Air China Passenger Growth May Slow to 4.4% After Profit Slump

Source: Bloomberg News By Jasmine Wang

Air China Ltd. (753), the world's biggest airline by market value, predicted that passenger growth may slow to 4.4 percent this year after reporting a worse-than- expected decline in 2011 profit.

The carrier, including units, may fly 72.8 million travelers this year, compared with 69.7 million last year, it said in a Shanghai stock exchange filling late yesterday. Net income declined 41 percent last year to 7.08 billion yuan ($1.1 billion) under international accounting standards.

China's biggest international carrier expects passenger growth to cool from last year's 16 percent because of economic concerns in China, the U.S. and Europe. The company also faces rising fuel costs with prices having averaged about 10 percent higher in Singapore trading in 2012 than a year earlier.

"With capacity growth and weaker demand growth, the airline is likely to face difficulties in growing passenger yields," said Richard Wei, an analyst with UBS AG. "The rising jet-fuel price is also expected to hurt profit-margins further."

Profit may decline 20 percent this year, he said, before the earnings announcement.

Net income last year fell after the carrier's fuel expenses rose 44 percent to 34.7 billion yuan because of higher prices and increased flying.

Cathay Pacific Stake
The contribution from a stake in Cathay Pacific (293) Airways Ltd., Hong Kong's biggest carrier, also slumped 68 percent to 959 million yuan after year-earlier one-time gains. Air China holds about 30 percent of Cathay Pacific. The Hong Kong-based carrier also owns a stake in Air China.
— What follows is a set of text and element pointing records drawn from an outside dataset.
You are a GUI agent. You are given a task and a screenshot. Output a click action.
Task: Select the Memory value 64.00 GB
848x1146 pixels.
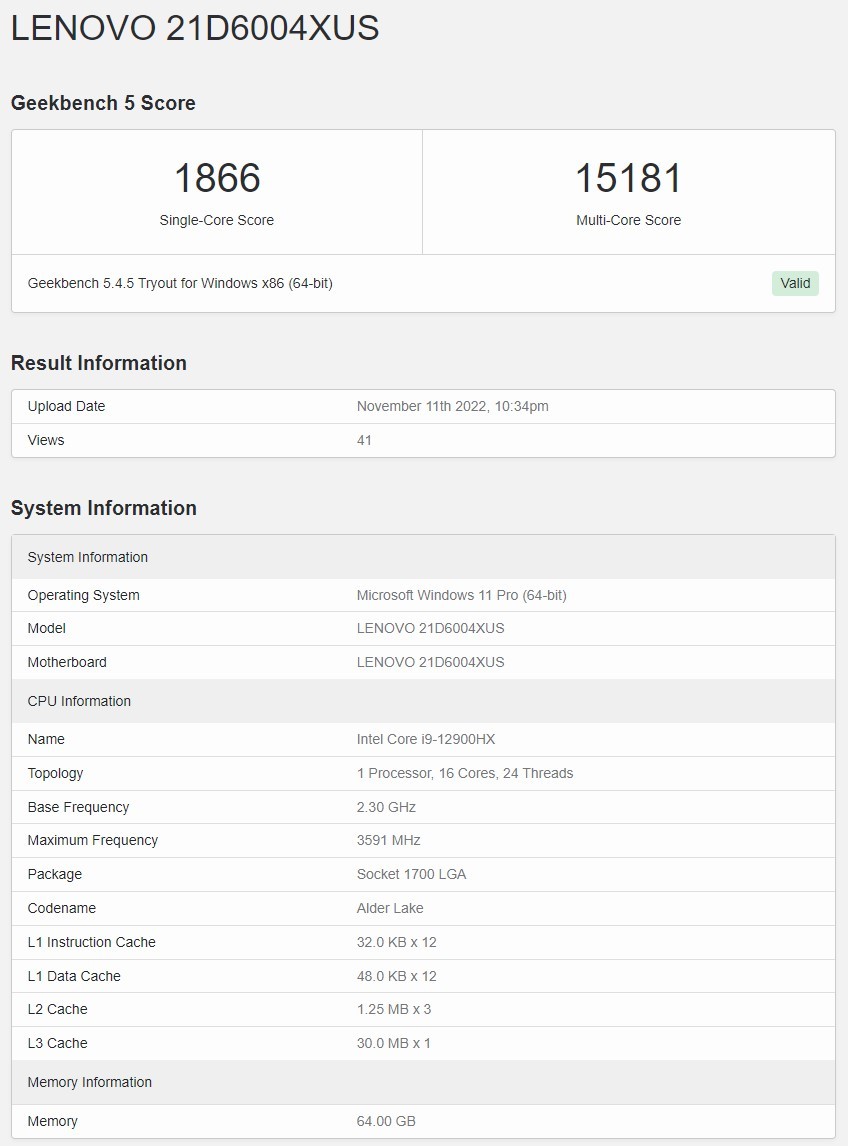386,1121
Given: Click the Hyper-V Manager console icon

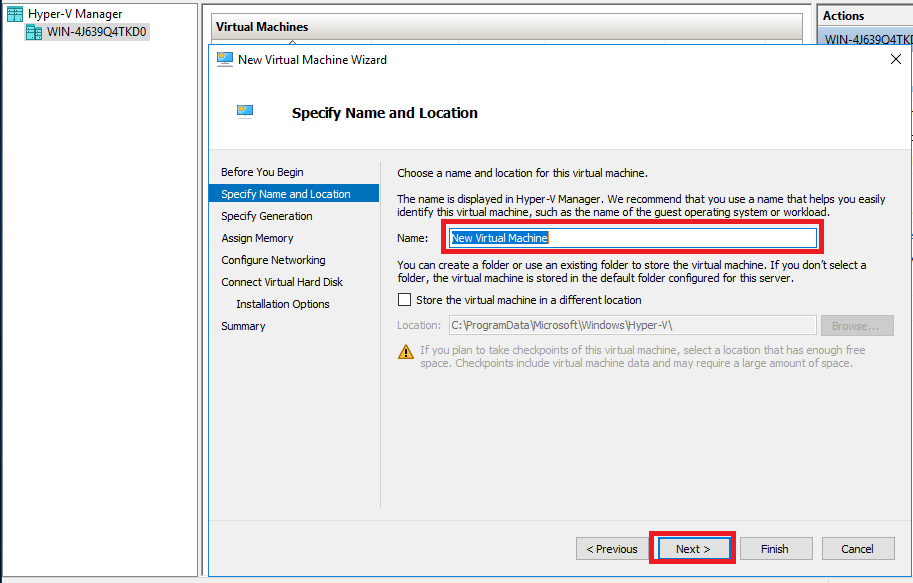Looking at the screenshot, I should (14, 13).
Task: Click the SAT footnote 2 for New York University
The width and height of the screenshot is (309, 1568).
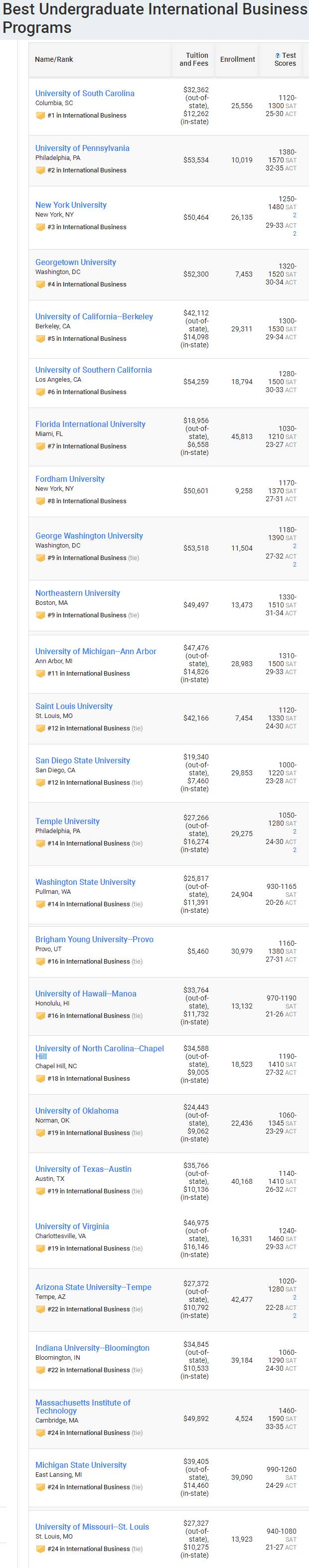Action: point(295,215)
Air China's sales rose 19 percent last year to 98.4 billion yuan. Earnings per share fell to 0.58 yuan from 1.03 yuan. The carrier was expected to make a 2011 profit of 8.9 billion yuan, based on the average of eight analyst estimates compiled by Bloomberg.

The airline's groupwide yields, a measure of average fares, increased 6.3 percent to 0.68 yuan per revenue passenger kilometer, it said in a press release.
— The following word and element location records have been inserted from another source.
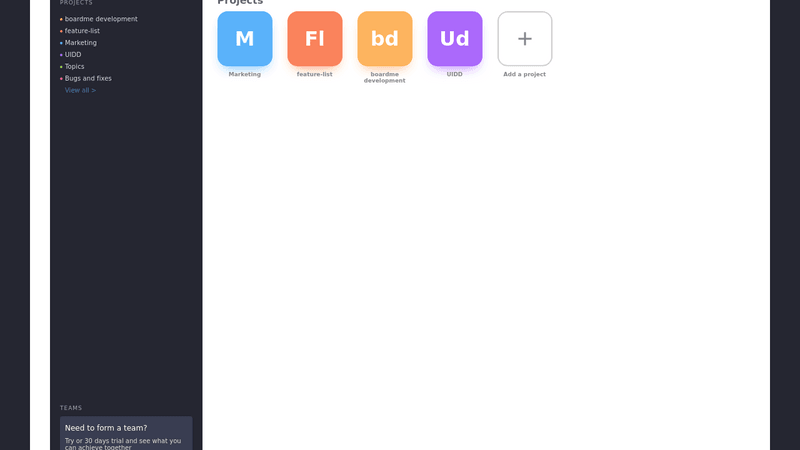The width and height of the screenshot is (800, 450).
Task: Click the Marketing label under the blue tile
Action: (244, 74)
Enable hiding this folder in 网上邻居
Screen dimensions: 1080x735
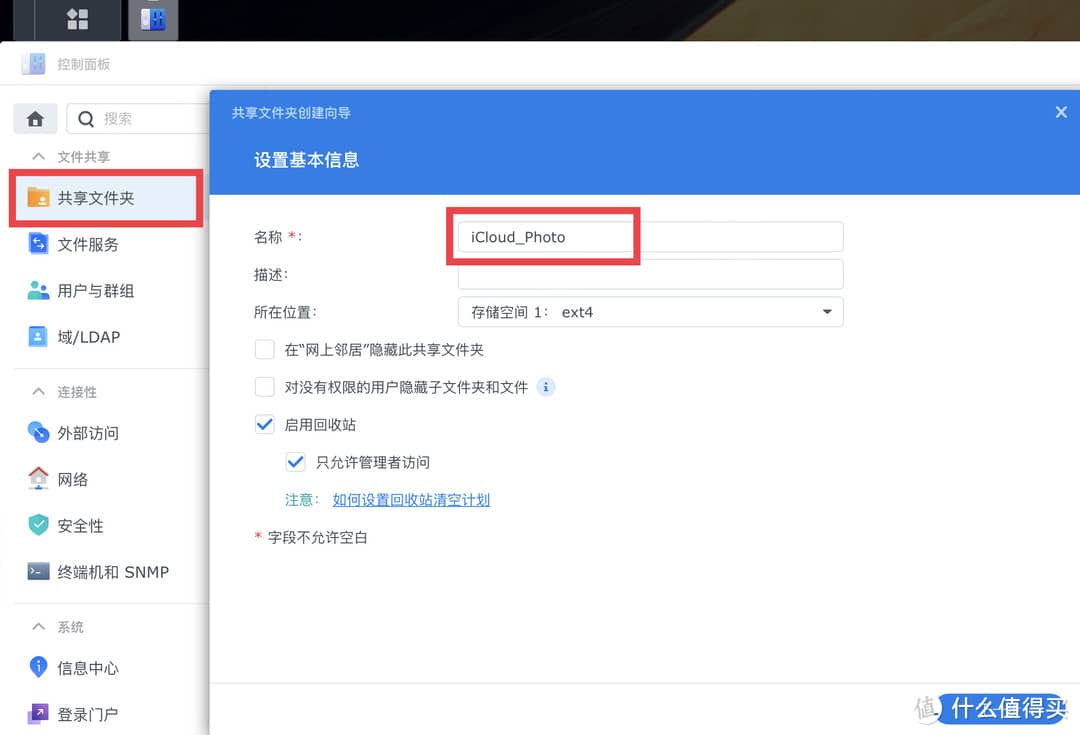pyautogui.click(x=265, y=350)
The carrier proposed a final dividend of 0.118 yuan a share, little changed from a year earlier. Its stock rose 0.8 percent to close at HK$5.12 yesterday in Hong Kong trading, before the earnings release.

The carrier has dropped 11 percent this year in Hong Kong. China Southern Airline Co. (1055), the nation's biggest by passenger numbers, has fallen by the same amount and China Eastern Airlines Corp. has declined 4.4 percent. The benchmark Hang Seng Index has gained 14 percent.

Air China, including units Air Macau and Shenzhen Airlines, filled 81.5 percent of seats last year with paying customers, an increase of 1.4 percentage points. On international routes, the load factor fell by 1.2 percentage points compared with a 2.8 percent rise on domestic routes.

The group fleet total 432 planes at the end of last year, according to a press release. That included 288 planes in the main Air China unit.